Dolly 2.0 Released - an open-source version of GPT

Following the release of Dolly 1.0, there was a surge of interest from people eager to test the language model. The most frequent inquiry was whether the model could be used for commercial purposes. A crucial aspect of developing Dolly 1.0 or any similar language model is training it on a dataset of instruction and response pairs. Dolly 1.0 was trained using a dataset created by Stanford's Alpaca team with the OpenAI API. However, this dataset contained output from ChatGPT, which, according to OpenAI's terms of service, prevents anyone from creating a competing model. As a result, commercial use of Dolly 1.0 was likely not permitted.
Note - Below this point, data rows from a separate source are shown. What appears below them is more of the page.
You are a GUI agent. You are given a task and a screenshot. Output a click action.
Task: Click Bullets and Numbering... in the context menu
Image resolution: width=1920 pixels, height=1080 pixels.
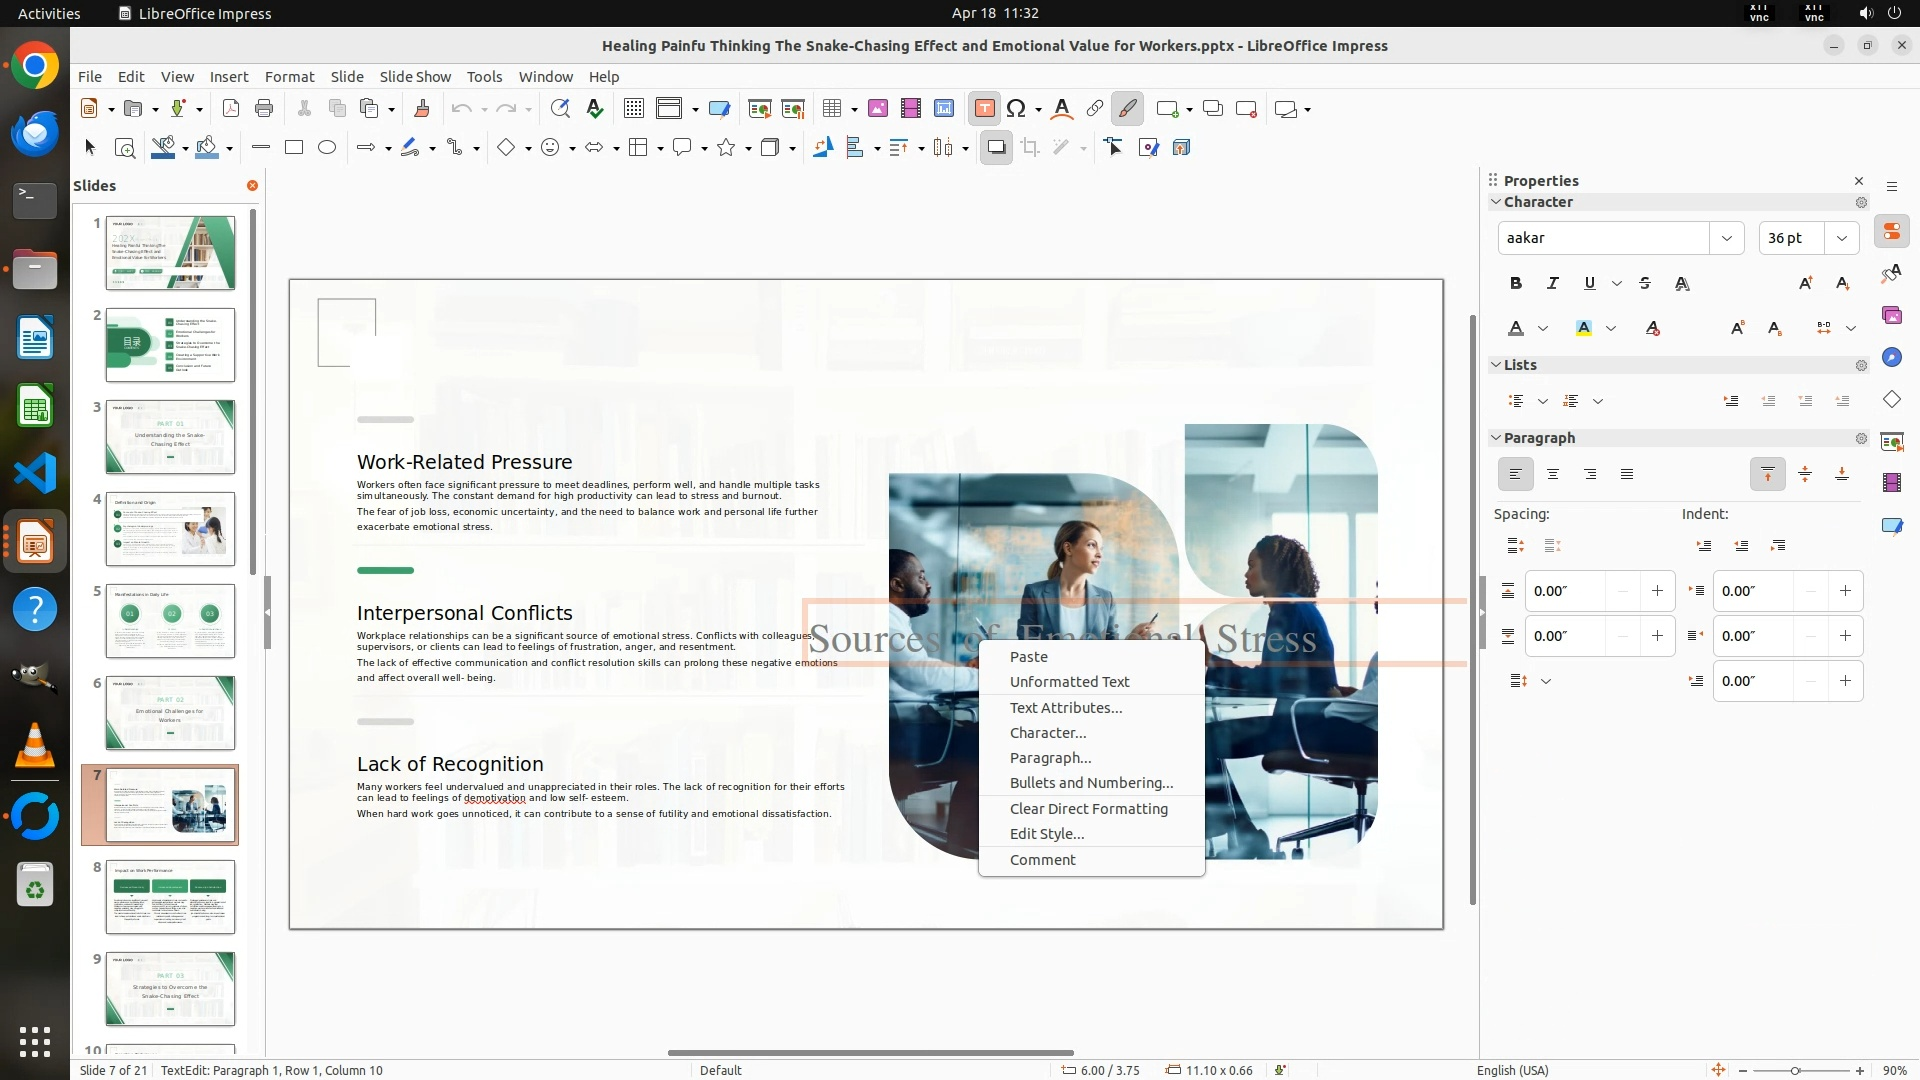1091,782
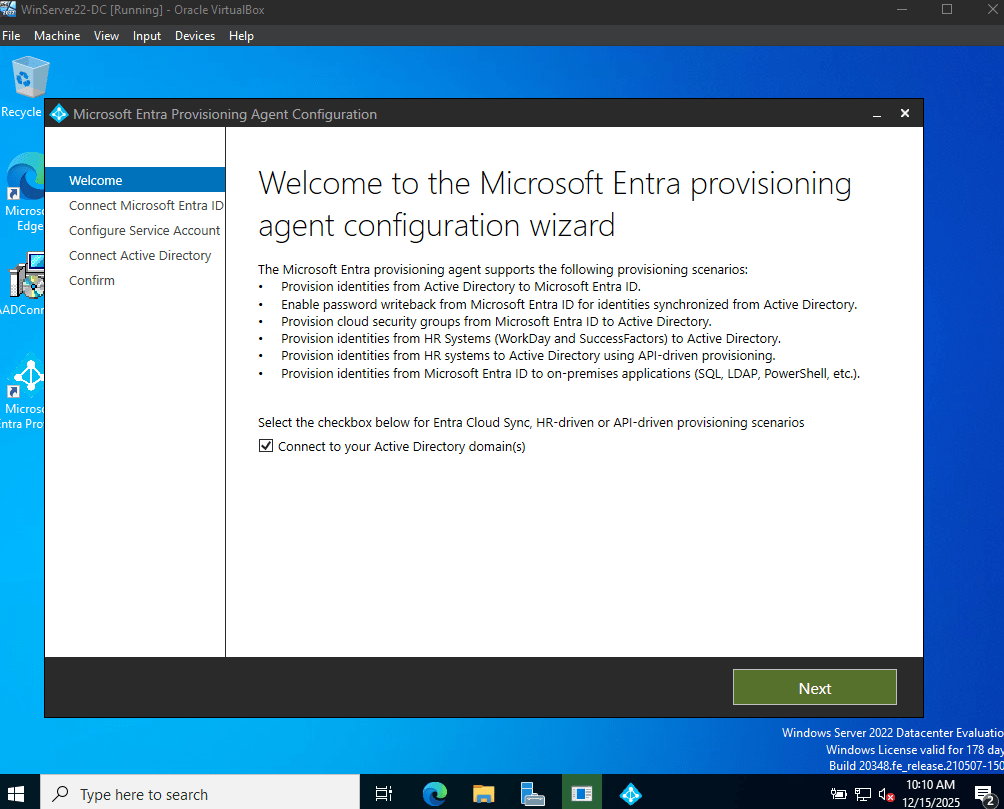Select Connect Microsoft Entra ID step
The width and height of the screenshot is (1004, 809).
click(146, 206)
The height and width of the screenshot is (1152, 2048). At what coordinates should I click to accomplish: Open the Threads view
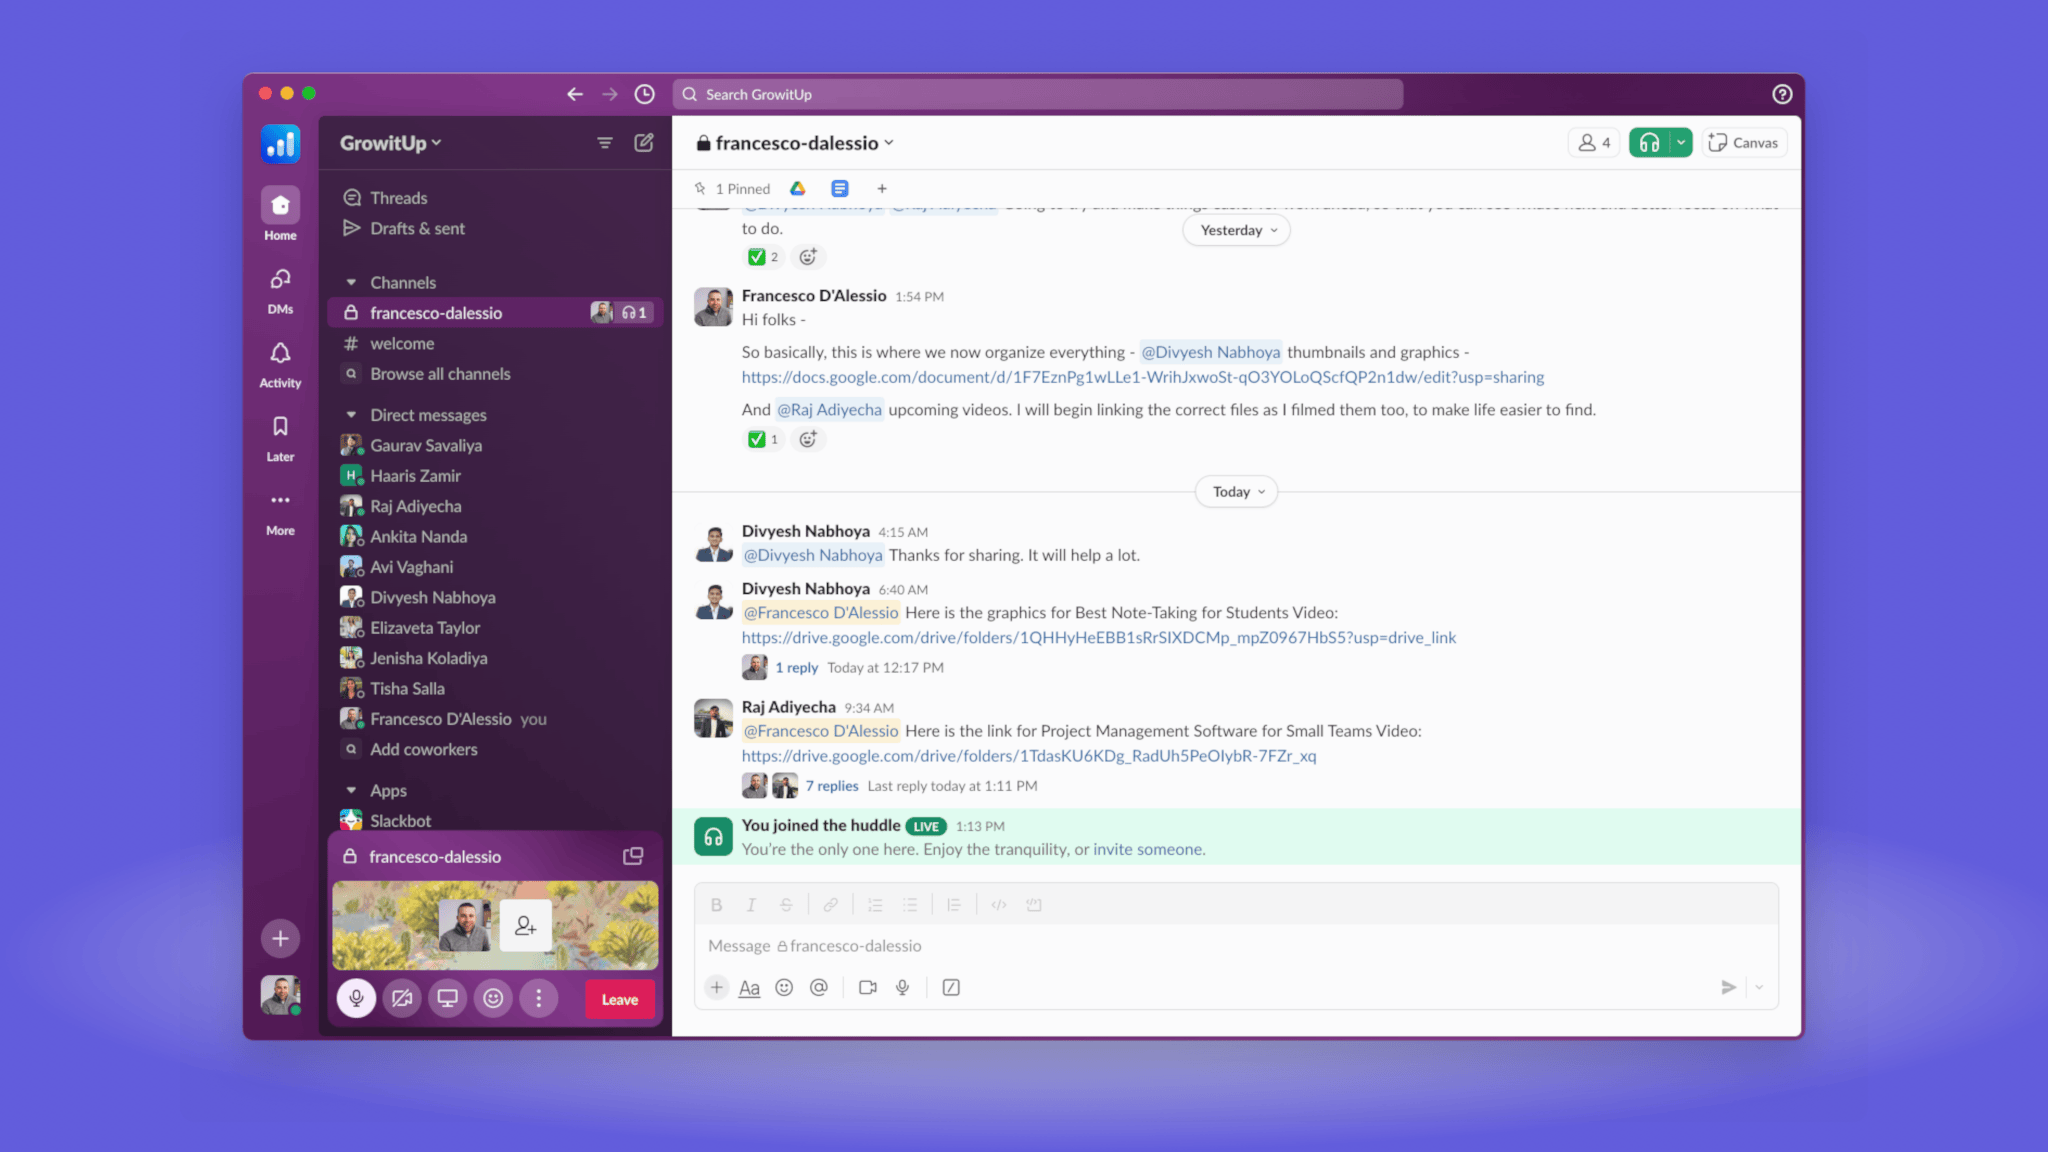coord(398,198)
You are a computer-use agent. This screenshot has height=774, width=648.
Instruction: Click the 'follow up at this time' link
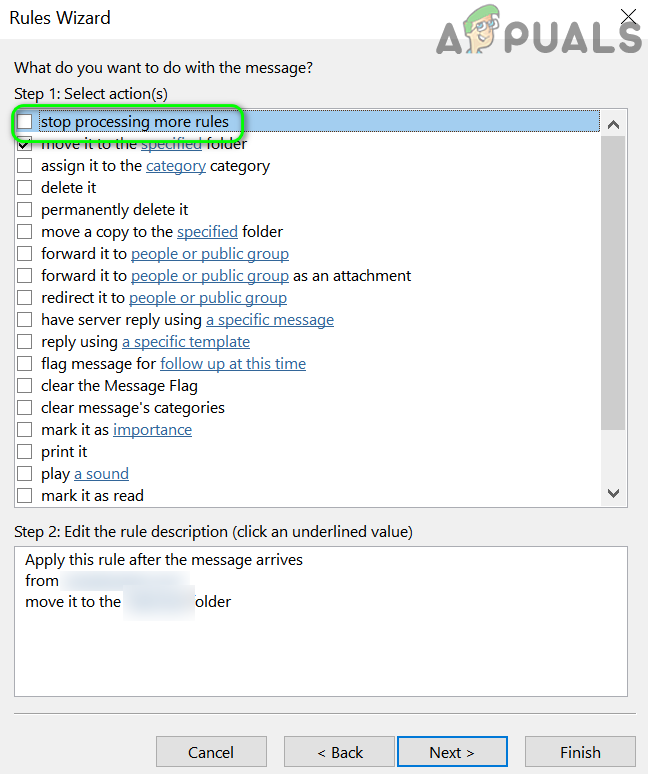(233, 364)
This limitation is shared by other well-known instruction-following models like Alpaca, Koala, GPT4All, and Vicuna. To overcome this restriction, the team sought ways to develop a new dataset that would not be "tainted" for commercial use.

How was the dataset created? Drawing inspiration from OpenAI's research paper, which stated that the original InstructGPT model was trained on a dataset of 13,000 demonstrations, the team aimed to achieve similar results by leveraging Databricks employees. Creating 13,000 questions and answers was challenging, as each response had to be original and not sourced from ChatGPT or the web.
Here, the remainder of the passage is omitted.